In his motion for reconsideration, Abarratigue argued that the Commission on Audit (COA) has primary jurisdiction over money claims. Even assuming that he is held liable for withholding of the salaries, the former mayor said the money is treated as a trust fund. As a result, he should not be made personally liable for it.

He appealed to the court to reverse his conviction as well, saying that he informed the private complainants through memorandum orders that they were dropped from the rolls. This act of informing the complainants, he said, proves good faith on his part.

Abarratigue also said that he made an effort to bring development to the municipality by making the government services available to the constituents.

The anti-graft court, for its part, found his motion for reconsideration “partly meritorious.”

In an eight-page resolution, the court said it failed to see how Abarratigue can claim good faith on account of his having issued the memorandum to private complainants.

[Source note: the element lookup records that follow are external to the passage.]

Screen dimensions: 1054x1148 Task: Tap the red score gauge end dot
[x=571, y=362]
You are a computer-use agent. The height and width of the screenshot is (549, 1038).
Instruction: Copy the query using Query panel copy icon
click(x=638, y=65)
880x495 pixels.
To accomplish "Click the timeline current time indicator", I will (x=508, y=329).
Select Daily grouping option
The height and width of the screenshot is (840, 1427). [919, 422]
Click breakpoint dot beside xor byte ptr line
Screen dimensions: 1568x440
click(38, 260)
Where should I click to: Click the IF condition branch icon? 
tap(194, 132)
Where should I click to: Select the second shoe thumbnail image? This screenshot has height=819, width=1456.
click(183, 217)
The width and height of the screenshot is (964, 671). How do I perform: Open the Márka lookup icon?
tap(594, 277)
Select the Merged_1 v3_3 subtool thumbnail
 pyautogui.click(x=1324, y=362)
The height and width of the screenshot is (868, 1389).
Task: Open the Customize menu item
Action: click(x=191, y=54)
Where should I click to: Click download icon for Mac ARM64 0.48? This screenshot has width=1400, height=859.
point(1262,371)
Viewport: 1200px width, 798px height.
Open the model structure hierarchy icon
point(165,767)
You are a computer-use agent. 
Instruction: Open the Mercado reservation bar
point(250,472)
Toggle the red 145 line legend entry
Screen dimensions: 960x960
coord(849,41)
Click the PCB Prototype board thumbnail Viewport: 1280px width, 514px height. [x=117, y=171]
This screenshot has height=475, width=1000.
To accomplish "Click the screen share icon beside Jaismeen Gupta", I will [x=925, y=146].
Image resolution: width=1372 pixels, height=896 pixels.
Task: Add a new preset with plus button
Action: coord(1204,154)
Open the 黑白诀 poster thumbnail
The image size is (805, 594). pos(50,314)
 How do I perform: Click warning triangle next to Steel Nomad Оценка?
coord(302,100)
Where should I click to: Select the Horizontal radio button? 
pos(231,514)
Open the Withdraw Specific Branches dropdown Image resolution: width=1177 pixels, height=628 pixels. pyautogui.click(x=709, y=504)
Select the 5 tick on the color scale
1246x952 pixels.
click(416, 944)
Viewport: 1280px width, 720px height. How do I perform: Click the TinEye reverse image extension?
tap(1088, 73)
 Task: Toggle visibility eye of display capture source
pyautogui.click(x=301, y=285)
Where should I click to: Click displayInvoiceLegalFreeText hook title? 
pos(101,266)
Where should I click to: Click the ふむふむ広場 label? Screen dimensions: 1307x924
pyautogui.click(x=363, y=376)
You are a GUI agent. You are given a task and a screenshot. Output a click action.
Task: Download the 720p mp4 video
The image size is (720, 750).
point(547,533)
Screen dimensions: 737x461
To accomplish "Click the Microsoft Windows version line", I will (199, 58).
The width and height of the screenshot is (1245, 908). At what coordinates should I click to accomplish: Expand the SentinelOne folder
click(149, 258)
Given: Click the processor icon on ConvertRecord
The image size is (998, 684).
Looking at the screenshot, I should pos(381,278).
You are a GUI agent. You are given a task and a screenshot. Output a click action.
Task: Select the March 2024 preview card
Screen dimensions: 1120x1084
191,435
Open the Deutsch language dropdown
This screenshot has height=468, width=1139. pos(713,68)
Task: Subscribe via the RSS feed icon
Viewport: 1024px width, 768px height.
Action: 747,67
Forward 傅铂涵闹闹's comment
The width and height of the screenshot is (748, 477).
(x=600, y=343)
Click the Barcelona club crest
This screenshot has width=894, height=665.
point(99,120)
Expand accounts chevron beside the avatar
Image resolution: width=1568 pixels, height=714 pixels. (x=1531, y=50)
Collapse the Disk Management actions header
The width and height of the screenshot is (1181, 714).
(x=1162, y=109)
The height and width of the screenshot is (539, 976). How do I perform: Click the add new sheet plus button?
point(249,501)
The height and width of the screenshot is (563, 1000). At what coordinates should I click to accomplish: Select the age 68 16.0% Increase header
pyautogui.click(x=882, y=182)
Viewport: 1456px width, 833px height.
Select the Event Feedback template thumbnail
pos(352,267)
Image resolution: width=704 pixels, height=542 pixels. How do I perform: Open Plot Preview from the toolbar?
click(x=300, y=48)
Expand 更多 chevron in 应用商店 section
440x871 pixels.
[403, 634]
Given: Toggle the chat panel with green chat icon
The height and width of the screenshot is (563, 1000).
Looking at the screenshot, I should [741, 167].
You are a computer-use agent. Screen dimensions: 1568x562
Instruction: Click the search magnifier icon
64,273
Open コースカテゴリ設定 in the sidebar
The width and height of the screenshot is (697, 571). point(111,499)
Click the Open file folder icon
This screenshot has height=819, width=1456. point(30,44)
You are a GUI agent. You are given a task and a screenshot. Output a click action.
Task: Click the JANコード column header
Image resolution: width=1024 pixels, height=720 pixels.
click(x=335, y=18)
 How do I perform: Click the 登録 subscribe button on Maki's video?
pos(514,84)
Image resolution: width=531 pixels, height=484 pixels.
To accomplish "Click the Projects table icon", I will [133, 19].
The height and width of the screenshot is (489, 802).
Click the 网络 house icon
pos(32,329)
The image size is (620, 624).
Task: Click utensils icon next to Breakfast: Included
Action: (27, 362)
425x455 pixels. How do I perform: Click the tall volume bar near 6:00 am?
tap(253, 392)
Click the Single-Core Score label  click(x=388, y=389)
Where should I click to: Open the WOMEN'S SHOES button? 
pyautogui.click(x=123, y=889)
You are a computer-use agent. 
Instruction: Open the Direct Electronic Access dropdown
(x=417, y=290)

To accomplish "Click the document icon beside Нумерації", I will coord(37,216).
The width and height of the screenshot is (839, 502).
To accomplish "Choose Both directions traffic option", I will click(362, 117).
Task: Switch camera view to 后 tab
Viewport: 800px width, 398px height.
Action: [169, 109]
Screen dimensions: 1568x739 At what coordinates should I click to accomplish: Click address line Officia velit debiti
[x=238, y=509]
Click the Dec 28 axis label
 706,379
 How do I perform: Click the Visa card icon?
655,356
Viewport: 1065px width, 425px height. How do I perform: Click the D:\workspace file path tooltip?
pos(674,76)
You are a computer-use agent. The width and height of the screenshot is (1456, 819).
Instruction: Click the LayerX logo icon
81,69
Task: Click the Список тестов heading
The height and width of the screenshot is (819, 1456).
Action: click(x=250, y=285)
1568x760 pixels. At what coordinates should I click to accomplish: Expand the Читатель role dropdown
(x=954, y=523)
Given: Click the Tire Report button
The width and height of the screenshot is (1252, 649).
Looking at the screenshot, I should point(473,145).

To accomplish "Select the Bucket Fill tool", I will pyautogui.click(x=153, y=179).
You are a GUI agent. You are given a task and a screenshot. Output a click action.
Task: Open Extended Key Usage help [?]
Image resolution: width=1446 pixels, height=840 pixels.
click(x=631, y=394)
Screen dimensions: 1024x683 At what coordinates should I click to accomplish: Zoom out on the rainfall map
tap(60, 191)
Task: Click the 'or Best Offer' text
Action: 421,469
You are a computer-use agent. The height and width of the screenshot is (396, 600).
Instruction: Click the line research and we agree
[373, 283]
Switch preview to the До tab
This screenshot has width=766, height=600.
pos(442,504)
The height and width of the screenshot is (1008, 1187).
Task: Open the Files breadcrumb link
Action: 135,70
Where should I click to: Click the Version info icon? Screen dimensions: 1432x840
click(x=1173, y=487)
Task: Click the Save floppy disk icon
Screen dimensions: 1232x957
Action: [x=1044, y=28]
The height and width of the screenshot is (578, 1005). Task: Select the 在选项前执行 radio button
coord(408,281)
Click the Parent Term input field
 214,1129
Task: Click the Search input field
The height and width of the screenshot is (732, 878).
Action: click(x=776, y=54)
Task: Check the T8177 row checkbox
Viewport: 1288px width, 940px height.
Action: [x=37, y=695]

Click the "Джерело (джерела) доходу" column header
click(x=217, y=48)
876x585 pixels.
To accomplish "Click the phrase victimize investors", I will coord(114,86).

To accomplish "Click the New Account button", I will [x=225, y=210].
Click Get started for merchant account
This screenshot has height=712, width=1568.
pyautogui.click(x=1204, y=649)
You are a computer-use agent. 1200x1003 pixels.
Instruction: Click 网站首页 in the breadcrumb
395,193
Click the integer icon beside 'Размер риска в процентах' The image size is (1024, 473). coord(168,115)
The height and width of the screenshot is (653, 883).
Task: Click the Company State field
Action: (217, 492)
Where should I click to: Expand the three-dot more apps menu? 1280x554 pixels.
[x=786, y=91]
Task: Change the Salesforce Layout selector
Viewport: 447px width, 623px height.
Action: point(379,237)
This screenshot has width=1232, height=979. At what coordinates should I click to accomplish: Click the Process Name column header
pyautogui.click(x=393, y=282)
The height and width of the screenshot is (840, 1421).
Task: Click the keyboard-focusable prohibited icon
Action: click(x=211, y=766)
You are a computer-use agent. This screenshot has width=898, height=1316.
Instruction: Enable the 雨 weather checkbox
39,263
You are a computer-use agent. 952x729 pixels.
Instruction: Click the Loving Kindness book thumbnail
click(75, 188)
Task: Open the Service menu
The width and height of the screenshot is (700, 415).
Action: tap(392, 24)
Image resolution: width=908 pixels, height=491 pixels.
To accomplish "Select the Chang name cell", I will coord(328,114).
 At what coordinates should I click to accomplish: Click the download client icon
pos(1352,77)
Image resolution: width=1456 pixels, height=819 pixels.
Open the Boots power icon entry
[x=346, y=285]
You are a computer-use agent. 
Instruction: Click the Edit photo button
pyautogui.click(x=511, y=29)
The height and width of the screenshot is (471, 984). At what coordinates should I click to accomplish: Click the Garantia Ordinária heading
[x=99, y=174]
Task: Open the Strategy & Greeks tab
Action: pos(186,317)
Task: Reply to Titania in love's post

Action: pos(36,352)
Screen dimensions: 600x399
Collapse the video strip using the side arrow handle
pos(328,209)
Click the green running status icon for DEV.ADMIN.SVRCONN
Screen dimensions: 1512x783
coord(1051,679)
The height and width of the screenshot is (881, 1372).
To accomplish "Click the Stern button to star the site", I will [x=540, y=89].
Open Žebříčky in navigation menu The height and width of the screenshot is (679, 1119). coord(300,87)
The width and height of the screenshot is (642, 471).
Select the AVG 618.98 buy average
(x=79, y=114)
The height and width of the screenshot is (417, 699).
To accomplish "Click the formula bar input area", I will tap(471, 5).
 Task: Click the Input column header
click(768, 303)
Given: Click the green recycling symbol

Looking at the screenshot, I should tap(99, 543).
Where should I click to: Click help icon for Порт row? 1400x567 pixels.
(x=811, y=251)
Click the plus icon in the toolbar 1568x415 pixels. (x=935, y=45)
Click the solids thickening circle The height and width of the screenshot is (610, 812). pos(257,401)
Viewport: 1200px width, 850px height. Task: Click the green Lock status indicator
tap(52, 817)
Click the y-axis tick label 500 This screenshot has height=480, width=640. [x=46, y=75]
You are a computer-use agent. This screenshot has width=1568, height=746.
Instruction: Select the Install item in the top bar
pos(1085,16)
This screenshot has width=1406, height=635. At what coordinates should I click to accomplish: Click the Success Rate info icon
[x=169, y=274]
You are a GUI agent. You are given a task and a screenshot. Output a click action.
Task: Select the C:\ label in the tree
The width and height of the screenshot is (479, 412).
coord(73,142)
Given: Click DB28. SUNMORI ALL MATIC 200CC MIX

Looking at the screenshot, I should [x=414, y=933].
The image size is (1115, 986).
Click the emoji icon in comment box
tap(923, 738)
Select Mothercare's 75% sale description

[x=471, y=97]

“The accused conveniently left out the crucial detail that while the memorandum orders were indeed issued by him…such act reeks of evident bad faith as it is in total disregard of the time that the private complainants have worked prior to receiving the notice of dropping them from the rolls, especially since they are entitled to the salaries and allowances corresponding to the days they have worked,” the resolution read.

The only thing that the court decided to rule in favor to Abarratigue was to decrease his civil liability from P556,196 to just P239,052.09.

To recall, Abarratigue was acquitted of his other three graft charges due to the failure of the prosecution to prove his guilt beyond reasonable doubt. He was initially ordered to pay back the private complainants their private salaries totalling to P317,143.91, but the court ruled this time that “the municipality should be the one to release the unpaid salaries” of the complainants.

Abarratigue’s charges stemmed from the unlawful reassignment of several municipal employees holding permanent positions, namely Local Legislative Staff Employee II Lydia Tono, Fe Grande, Jocelyn Ventura; Park Attendant III Renato Abaigar and Miguel Aban Jr.; Agricultural Technologist Jovita Mabansag; and Day Care Workers Maribeth Abina, Marita Abarracoso and Gloria Tacad.

The reassignment caused these individuals “hardship and additional financial burden” because of the distance of the sub-offices and barangays where their new assignments are. Their salaries and allowances were also withheld until they were eventually separated from service.